In the text below on delayed menstruation, copy everything from "IMPORTANT: Do not" down to "for two months?" word for word.
==== Extracted text ====
The problem with these cycles is that they can be a lot longer than a regular cycle where ovulation does occur. Some women experience menstruation delays of up to two months.

Obviously, this can be quite confusing or disheartening for women who are trying to fall pregnant. If, after 15 days, you still haven’t menstruated and are still getting negative results on a pregnancy test, it’s best to consult your gynecologist. They will be able to assist with a diagnosis, which may well be an anovulatory cycle.

Hormonal imbalances: Sometimes it’s your hormones that are causing the delay in menstruation. What may appear as an anovulatory cycle, may actually be a regular cycle but without the correct levels of hormones in your blood stream.

Again, if bleeding doesn’t occur and home pregnancy tests are showing up as negative, it’s a good idea to consult your doctor. An imbalance of hormones is usually quite easily fixed with the right medication.

IMPORTANT: Do not get fooled by a five-day delay in menstruation. It’s always best to wait and visit your doctor for a proper diagnosis.

What about when menstruation is delayed for two months?

Whether you really want to fall pregnant or you really don’t want to, you could actually be putting pressure on your body that affects your menstrual cycle. Stress, anxiety and constantly thinking about getting pregnant can have a big effect on your body. These are referred to as psychological reasons for a delay in menstruation.

There are also several physiological causes for long delays in the onset of your menstrual period:

Causes of a prolonged delay

Hormonal medications: Some contraceptives – like the birth control pills and injections – can cause the body to have anovulatory cycles. The vast majority of them use estrogen and progesterone to prevent ovulation. This lack of hormonal variation stops menstruation from occurring.
Another medication that stops your cycle from being regular is the morning after pill. It can easily cause a menstruation delay of up to two months due to the hormones it releases into your body and the process of expelling everything out of the uterus. Therefore, only use this pill in the case of an emergency.

Does a two-month delay affect your chances of getting pregnant?

Unfortunately, yes it does. Whatever the cause – hormone disorders or an ovulation – it means that you aren’t ovulating as often. This means that you reduce the number of times a year that it’s actually possible to fall pregnant.
==== Material supplied ====
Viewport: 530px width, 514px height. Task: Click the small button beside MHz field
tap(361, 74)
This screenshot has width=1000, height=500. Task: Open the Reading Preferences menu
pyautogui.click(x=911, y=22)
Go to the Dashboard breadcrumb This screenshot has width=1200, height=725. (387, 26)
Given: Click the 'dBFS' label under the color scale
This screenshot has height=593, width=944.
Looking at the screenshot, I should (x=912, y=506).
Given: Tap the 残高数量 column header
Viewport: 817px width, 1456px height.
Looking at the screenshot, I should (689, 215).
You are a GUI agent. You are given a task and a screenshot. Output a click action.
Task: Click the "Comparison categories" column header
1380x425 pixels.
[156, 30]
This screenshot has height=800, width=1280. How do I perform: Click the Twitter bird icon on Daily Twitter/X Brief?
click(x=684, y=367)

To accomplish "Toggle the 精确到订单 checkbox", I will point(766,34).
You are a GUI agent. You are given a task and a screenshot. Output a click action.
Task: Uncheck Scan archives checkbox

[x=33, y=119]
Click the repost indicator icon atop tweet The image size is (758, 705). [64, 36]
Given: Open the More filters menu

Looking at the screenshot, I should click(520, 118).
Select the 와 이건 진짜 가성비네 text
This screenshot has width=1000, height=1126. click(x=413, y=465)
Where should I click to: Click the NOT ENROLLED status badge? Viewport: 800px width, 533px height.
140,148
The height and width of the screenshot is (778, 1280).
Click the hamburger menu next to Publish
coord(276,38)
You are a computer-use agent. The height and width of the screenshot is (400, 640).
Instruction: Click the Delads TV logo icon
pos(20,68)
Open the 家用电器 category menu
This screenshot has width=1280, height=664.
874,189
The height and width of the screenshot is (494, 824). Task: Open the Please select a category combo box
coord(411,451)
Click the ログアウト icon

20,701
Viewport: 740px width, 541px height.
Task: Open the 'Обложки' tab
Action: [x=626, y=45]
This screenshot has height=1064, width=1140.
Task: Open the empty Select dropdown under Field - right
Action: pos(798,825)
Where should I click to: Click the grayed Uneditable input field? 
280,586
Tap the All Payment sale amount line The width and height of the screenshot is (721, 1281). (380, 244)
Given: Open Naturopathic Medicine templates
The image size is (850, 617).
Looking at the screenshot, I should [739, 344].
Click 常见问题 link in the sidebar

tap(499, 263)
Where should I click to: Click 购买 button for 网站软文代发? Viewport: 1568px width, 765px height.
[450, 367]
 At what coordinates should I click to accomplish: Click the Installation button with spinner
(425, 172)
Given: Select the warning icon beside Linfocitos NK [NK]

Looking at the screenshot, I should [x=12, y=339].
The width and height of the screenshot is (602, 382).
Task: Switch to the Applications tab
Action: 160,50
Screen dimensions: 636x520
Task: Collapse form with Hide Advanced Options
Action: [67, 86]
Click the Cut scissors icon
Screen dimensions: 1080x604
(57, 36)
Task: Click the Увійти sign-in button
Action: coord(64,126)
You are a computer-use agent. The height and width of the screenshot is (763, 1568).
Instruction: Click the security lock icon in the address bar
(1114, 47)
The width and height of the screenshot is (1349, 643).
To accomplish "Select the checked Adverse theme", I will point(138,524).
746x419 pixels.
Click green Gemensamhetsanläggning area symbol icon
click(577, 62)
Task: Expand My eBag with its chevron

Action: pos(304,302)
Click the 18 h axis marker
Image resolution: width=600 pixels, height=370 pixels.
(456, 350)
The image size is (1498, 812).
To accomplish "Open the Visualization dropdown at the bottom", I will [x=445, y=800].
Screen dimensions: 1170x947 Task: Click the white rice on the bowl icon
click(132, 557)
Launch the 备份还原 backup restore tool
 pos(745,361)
====
Task response:
IMPORTANT: Do not get fooled by a five-day delay in menstruation. It’s always best to wait and visit your doctor for a proper diagnosis.

What about when menstruation is delayed for two months?